Asserting, defending and maintaining our intellectual property rights could be difficult and costly, and failure to do so may diminish our ability to compete effectively and may harm our operating results. We may need to pursue lawsuits or legal action in the future to enforce our intellectual property rights, to protect our trade secrets and to determine the validity and scope of the proprietary rights of others. Competitors may have filed applications for patents, may have received patents and may obtain additional patents and proprietary rights relating to products or technology that block or compete with ours. We may have to participate in interference proceedings to determine the priority of invention and the right to a patent for the technology. Litigation and interference proceedings, even if they are successful, are expensive to pursue and time consuming, and we could use a substantial amount of our financial resources in either case.
 
We also rely in our business on trade secrets, know-how and other proprietary information that we seek to protect, in part, through the use of confidentiality agreements with employees, consultants, advisors and others. These agreements may be breached and may not provide meaningful protection for our proprietary information in the event of unauthorized use or disclosure of such information. In addition, even if these trade secret protections are effective, there can be no assurance that others will not independently develop substantially equivalent proprietary information and techniques or otherwise gain access to our trade secrets or disclose such technology.
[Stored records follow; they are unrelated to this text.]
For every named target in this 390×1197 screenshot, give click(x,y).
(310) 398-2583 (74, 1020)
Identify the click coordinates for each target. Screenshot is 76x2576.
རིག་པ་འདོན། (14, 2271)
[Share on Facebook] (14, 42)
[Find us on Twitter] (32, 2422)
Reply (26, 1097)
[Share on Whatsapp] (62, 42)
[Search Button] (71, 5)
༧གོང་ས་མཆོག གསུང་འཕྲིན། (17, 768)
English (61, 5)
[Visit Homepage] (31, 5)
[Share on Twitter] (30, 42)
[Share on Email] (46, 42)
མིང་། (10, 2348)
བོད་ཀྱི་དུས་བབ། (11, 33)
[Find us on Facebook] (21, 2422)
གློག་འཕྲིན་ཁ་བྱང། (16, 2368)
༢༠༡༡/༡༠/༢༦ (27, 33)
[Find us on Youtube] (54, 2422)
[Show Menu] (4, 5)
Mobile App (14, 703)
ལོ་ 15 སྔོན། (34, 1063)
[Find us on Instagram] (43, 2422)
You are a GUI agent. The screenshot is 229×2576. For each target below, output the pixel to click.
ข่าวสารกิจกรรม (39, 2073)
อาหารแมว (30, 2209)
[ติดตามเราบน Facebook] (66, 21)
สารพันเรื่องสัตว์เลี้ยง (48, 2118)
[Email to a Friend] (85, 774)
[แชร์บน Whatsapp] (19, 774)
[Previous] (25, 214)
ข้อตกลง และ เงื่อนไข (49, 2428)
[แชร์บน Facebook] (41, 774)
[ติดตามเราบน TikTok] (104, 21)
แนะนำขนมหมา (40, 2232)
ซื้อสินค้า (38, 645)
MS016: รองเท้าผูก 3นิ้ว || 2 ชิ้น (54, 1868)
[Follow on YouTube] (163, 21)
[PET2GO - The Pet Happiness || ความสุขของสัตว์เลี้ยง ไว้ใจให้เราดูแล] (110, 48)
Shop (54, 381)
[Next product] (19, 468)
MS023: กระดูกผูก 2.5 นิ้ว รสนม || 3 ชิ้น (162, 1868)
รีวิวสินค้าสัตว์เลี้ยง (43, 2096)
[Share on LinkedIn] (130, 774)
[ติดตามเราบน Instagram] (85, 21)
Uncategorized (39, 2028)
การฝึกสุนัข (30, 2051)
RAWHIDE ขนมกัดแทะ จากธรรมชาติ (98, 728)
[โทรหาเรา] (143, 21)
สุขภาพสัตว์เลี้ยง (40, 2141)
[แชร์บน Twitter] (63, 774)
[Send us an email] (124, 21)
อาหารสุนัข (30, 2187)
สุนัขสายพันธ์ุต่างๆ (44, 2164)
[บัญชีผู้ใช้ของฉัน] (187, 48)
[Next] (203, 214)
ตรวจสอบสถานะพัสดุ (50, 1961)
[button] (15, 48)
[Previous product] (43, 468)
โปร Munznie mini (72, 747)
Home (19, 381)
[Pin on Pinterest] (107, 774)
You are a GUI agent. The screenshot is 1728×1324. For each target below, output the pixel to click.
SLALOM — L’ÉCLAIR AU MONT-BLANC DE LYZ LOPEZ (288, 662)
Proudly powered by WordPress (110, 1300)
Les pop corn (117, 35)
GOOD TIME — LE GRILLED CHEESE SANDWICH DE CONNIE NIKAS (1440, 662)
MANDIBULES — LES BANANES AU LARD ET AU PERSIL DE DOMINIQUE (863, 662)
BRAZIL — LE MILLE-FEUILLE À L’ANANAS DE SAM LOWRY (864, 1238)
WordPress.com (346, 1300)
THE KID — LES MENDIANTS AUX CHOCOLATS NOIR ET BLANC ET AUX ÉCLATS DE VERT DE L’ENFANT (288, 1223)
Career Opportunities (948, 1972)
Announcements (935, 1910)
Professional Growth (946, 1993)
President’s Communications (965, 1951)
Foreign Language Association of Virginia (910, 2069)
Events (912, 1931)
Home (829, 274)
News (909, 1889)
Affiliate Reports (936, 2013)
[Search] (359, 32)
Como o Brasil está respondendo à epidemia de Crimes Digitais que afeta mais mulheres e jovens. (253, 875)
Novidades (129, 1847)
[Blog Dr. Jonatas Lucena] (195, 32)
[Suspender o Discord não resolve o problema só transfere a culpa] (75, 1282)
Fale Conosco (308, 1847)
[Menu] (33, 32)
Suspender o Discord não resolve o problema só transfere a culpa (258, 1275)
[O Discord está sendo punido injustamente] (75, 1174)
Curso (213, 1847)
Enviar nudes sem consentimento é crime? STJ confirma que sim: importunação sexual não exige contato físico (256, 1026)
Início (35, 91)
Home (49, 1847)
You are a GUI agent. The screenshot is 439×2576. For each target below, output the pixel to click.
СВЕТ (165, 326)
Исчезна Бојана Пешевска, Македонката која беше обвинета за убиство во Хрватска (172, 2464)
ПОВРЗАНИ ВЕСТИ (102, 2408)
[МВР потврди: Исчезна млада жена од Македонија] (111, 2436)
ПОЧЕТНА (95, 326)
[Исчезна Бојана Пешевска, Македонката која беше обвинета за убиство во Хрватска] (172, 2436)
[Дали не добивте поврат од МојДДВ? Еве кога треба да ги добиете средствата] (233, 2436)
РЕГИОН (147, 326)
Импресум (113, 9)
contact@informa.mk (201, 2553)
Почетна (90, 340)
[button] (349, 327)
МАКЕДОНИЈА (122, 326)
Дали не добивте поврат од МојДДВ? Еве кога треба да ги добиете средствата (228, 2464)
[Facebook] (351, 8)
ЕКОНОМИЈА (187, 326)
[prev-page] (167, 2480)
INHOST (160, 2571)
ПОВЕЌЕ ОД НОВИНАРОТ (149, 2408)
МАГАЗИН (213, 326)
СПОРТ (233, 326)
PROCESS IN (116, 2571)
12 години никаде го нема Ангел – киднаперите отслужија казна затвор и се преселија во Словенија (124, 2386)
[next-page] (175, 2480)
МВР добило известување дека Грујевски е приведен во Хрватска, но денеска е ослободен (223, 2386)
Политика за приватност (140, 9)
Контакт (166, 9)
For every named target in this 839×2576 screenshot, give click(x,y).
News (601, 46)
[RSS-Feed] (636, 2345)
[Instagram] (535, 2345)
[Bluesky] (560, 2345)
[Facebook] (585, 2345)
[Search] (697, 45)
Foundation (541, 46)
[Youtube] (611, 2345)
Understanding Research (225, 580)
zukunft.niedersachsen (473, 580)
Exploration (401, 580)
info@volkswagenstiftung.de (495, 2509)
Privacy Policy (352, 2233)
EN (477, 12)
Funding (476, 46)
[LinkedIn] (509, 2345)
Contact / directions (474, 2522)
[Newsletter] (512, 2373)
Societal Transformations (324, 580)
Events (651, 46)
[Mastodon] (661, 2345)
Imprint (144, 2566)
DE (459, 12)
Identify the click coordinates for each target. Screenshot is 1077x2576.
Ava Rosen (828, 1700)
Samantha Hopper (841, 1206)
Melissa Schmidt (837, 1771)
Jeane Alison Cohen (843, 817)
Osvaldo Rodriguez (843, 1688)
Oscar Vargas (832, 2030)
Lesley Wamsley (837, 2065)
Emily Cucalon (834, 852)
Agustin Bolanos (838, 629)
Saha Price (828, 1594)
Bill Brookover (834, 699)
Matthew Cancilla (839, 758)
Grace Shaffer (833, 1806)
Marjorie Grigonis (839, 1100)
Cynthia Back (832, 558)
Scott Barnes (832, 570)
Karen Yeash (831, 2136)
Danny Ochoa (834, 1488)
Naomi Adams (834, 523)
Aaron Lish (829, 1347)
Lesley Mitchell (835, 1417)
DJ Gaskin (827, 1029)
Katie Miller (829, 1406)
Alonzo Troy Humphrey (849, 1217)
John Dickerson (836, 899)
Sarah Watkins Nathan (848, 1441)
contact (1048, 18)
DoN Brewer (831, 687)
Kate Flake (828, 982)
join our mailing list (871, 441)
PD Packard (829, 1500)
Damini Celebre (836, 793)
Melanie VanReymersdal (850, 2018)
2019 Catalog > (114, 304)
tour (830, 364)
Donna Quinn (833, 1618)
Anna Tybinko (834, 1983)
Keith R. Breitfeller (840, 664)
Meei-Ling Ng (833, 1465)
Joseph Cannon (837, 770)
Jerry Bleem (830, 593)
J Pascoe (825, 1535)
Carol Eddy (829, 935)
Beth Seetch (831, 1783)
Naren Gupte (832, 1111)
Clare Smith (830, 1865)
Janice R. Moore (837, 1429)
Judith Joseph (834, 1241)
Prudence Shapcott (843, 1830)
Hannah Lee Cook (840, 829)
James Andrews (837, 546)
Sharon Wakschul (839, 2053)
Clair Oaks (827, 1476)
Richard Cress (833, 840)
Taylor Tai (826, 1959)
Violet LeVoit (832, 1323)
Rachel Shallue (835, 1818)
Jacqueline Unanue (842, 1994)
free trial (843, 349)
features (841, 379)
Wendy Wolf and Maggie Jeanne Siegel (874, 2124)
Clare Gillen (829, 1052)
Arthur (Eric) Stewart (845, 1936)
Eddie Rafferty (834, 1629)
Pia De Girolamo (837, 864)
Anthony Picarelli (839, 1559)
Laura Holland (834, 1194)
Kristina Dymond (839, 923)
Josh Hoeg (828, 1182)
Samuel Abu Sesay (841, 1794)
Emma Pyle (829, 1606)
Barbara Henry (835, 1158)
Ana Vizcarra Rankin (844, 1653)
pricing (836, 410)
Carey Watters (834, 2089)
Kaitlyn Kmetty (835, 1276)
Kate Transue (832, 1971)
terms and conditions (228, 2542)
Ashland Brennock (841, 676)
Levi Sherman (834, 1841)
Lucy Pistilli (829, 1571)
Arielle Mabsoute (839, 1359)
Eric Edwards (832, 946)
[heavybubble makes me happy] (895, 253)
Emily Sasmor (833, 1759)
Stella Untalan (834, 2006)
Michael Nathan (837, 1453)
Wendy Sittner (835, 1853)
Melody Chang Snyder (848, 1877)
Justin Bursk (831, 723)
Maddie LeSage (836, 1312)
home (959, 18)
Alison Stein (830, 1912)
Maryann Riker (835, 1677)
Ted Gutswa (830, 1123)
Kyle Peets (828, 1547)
Our inability to maintain the proprietary nature of our technologies and processes could allow our competitors to limit or eliminate any competitive advantages we may have.
 
We have not commissioned an extensive investigation concerning our freedom to practice or the validity or enforceability of our proprietary technologies or products, and we may be held to have infringed upon the intellectual property rights of others.
 
Our ability to freely develop, commercialize and distribute or practice our products, advanced materials or process technologies may be dependent upon the duration and scope of other patents held by third parties. Our patent, prior art and infringement investigations have been conducted primarily by us. Although we have consulted with our patent counsel in connection with our technology rights investigations, our patent counsel have not undertaken extensive independent analyses to determine whether our products, advanced materials or process technologies infringe upon any issued patents or whether our patent applications relating to our proprietary technologies could be invalidated or rendered unenforceable for any reason or could be subject to interference proceedings.
 
There may be patents or patent applications of which we are unaware, and avoiding patent infringement may be difficult. For example, in recent years, several thousand patent applications have been filed with the U.S. Patent and Trademark Office that refer to nanoscale materials or structures, as well as fuel cells. The defense and prosecution of intellectual property suits, interferences, oppositions and related legal and administrative proceedings in the United States and elsewhere are costly, time consuming to pursue and could result in the diversion of our limited financial and managerial resources.
 
In the event of a successful claim of infringement, we may be required to:
 
  •  pay substantial damages;
 
  •  stop using our technologies and methods;
 
  •  stop certain research and development efforts;
 
  •  attempt to develop non-infringing products or methods; or
 
  •  obtain one or more licenses from third parties.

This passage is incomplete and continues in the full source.